En ce qui concerne Boulanger Outdoor, les ambitions sont claires : faire du jardin un lieu d’inspiration et de relaxation. Cette trajectoire rappelle que 64 % des Français possèdent un jardin et 92 % d’entre eux considèrent celui-ci comme un lieu de relaxation*.
*enquête Unep-Ifop de 2025
Provencia, principal franchisé Carrefour songe à la concurrence
Le modèle de franchise de Carrefour est sous pression alors que Provencia, son principal partenaire franchisé, négocie activement pour quitter le navire et rejoindre une enseigne rivale. Partenaire historique depuis 1975, le groupe savoyard représente un enjeu de taille : il exploite 38 magasins (31 Market et 7 hypermarchés) en Auvergne-Rhône-Alpes, pesant 900 millions d’euros de chiffre d’affaires en 2023.
Au cœur du conflit, Provencia reproche à la direction de Carrefour de lui vendre les marchandises à des tarifs jugés déraisonnablement élevés, ce qui compromettrait sa rentabilité économique. Cette potentielle scission n’est pas un cas isolé ; elle s’inscrit dans un contexte de fronde plus large, faisant écho aux actions en justice déjà lancées par l’Association des franchisés Carrefour (AFC) pour dénoncer des pratiques abusives et des déséquilibres financiers structurels au sein du réseau.


Titres-restaurant : la colère des restaurateurs face à l’agrément de Hema
La grogne monte chez les restaurateurs face à l’élargissement de l’utilisation des titres-restaurant. L’UMIH (Union des Métiers des Industries et de l’Hôtellier), principale organisation patronale du secteur, a saisi le ministre du Commerce pour contester l’agrément récemment accordé à l’enseigne de décoration Hema. Le syndicat dénonce une aberration, soulignant que l’offre alimentaire de la chaîne néerlandaise se limite quasi exclusivement à des produits de grignotage et de confiserie, bien loin de l’esprit du repas méridien.

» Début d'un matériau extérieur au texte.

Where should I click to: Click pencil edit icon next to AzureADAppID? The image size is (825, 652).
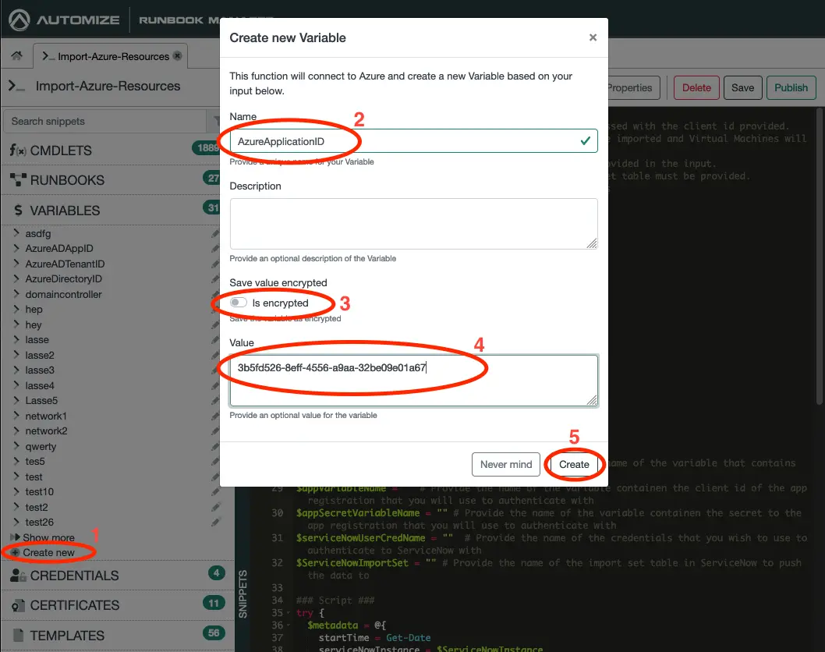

Pour l’UMIH, cette décision ouvre une véritable « boîte de Pandore » qui pourrait permettre à n’importe quel commerce, du magasin de sport à la boutique de prêt-à-porter proposant quelques snacks, de devenir éligible. Cette polémique relance le débat sur la concurrence de la grande distribution, alors que l’utilisation des titres pour toutes les courses alimentaires est prolongée jusqu’à fin 2026. Pour rééquilibrer le marché, les restaurateurs plaident pour l’instauration d’un double plafond de dépenses, qui serait plus élevé pour les restaurants que pour les commerces. Affaire à suivre donc.